Back in 1977, Mensi, a former miner from South Shields, with his friends Ray Cowie (Mond) on guitar, Steve Forsten on bass guitar and Derek "Decca" Wade on drums, founded the Angelic Upstarts. They released 12 studio albums from 1979–2015 and their frontman was the only original member of the band left standing.
Inspired by the music of punk legends, The Clash, Mensi, a committed communist, has been positioning Angelic Upstarts as a leftist and anti-fascist band from the very beginning.
Angelic Upstarts, in the musical sense, became one of the first bands of the Oi! sub-genre of punk rock, which is characterised by social themes, criticism of class oppression and the struggle for the existential interests of the working class.
After the influence of neo-Nazi and racist elements in the skinhead movement in Britain, which sees Oi! music as its own, most bands of the first wave of that sub-genre stopped working or started playing other types of music. On the other hand, Angelic Upstarts, led by Mensi, refused to leave the scene to neo-Nazi skinheads, initially from the White Noize Club of the National Front and later Blood & Honour. In that period, they stood out with their uncompromising leftist and anti-fascist orientation.
Mensi was one of the founding members of Anti-Fascist Action in 1985. an organisation that opposed the propaganda of the British far-right both on the street and through its music wing Cable Street Beat on the Oi! scene.

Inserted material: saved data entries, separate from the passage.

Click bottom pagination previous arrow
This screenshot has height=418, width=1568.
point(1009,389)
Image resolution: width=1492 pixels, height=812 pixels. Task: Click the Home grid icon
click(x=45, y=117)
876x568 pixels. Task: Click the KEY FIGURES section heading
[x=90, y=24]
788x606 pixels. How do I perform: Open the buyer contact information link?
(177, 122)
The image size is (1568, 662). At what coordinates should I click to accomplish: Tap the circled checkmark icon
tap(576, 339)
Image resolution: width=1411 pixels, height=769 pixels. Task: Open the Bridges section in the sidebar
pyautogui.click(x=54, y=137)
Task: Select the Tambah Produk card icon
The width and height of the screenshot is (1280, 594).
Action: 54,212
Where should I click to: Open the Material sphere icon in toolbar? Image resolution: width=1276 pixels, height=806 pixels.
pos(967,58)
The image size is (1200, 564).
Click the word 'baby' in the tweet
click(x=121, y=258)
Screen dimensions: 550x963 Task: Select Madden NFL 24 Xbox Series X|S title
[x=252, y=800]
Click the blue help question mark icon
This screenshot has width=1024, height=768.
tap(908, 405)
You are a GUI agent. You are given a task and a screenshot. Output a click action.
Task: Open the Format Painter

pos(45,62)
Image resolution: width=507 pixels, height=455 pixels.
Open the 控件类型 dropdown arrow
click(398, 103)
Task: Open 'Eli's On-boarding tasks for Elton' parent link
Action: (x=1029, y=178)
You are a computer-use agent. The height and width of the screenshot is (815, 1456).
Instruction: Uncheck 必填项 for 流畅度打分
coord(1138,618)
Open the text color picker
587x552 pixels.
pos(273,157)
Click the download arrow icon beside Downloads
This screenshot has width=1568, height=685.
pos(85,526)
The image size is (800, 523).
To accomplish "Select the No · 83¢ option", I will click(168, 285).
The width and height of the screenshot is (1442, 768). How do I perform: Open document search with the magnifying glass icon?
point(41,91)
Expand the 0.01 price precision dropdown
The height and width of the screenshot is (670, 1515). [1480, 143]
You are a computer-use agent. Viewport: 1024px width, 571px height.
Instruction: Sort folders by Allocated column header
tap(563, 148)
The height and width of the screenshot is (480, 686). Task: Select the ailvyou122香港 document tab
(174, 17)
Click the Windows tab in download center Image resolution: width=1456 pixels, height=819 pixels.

Prior to the founding of AFA, Mensi, in co-operation with the left-wing Red Action group, organised a series of concerts called Oi! Against Racism. Under the influence of Mensi, a large number of leftist and anti-fascist Oi! bands were formed in Britain and around the world, and Angelic Upstarts became their inspiration and role-model.
Due to their uncompromising anti-fascist orientation, Angelic Upstarts concerts were a frequent target of attacks by neo-Nazi skinheads from the ranks of Blood & Honour, but Mensi and his comrades never wavered.
They were never afraid of the fascists. On the contrary, they defended their gigs and their audience from these attacks and continued their leftist and anti-fascist engagement with even greater devotion.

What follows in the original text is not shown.